Dataset entries:

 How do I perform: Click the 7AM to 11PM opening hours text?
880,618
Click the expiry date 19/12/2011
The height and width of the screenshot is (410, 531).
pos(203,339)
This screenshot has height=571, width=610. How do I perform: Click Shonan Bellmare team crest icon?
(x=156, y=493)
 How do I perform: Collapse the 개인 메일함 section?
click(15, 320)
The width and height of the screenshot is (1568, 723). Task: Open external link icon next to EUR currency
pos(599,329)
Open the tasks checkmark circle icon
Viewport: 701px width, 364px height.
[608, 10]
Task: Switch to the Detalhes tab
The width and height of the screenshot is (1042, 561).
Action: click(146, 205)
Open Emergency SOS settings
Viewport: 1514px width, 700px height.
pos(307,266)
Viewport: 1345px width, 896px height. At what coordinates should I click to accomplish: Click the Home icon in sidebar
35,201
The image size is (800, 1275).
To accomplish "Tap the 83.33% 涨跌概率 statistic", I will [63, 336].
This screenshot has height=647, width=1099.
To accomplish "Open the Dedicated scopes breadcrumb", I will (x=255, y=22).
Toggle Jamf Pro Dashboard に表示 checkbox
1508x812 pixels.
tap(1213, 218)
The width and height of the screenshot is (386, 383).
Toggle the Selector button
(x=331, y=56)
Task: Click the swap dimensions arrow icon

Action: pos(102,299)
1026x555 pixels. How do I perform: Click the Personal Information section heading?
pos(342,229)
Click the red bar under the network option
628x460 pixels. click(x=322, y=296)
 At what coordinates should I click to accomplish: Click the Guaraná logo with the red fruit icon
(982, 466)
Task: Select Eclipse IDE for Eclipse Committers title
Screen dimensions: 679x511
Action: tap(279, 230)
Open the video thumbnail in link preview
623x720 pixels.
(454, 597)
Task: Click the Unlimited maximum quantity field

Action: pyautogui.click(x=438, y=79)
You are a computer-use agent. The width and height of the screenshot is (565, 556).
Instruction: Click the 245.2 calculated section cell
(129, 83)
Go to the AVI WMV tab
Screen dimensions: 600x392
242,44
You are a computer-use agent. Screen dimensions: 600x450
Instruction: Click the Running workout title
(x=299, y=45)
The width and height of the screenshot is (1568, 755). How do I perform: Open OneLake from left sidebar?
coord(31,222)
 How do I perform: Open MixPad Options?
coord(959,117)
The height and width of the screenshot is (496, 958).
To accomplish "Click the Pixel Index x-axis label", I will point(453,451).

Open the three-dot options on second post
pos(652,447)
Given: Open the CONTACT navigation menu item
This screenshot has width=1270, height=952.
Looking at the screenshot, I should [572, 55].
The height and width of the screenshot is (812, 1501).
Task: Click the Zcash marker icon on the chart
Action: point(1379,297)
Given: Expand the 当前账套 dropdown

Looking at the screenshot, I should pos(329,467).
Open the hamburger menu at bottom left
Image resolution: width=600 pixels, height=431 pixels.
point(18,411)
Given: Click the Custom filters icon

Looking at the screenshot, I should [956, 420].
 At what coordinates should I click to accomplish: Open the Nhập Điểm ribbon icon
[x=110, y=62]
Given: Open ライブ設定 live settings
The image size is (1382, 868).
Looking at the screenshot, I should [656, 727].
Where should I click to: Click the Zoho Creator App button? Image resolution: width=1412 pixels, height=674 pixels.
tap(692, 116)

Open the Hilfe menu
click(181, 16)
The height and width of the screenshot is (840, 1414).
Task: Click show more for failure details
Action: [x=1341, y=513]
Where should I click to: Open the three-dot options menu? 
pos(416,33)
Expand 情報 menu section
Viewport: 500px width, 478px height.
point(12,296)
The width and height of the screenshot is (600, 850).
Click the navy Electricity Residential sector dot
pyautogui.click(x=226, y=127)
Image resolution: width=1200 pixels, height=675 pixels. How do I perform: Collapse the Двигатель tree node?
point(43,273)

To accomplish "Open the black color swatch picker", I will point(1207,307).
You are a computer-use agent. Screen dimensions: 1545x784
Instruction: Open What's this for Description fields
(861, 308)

Problem to work on: Reproduce the lines between the lines holding "Task: Click the Unlimited" and "(x=299, y=45)", inclusive, requests and all, and move every coordinate in the answers up by 80.

Answer below:
Task: Click the Unlimited maximum quantity field

Action: pyautogui.click(x=518, y=159)
You are a computer-use agent. The width and height of the screenshot is (565, 556).
Instruction: Click the 245.2 calculated section cell
(209, 163)
Go to the AVI WMV tab
Screen dimensions: 600x392
322,124
You are a computer-use agent. Screen dimensions: 600x450
Instruction: Click the Running workout title
(x=379, y=125)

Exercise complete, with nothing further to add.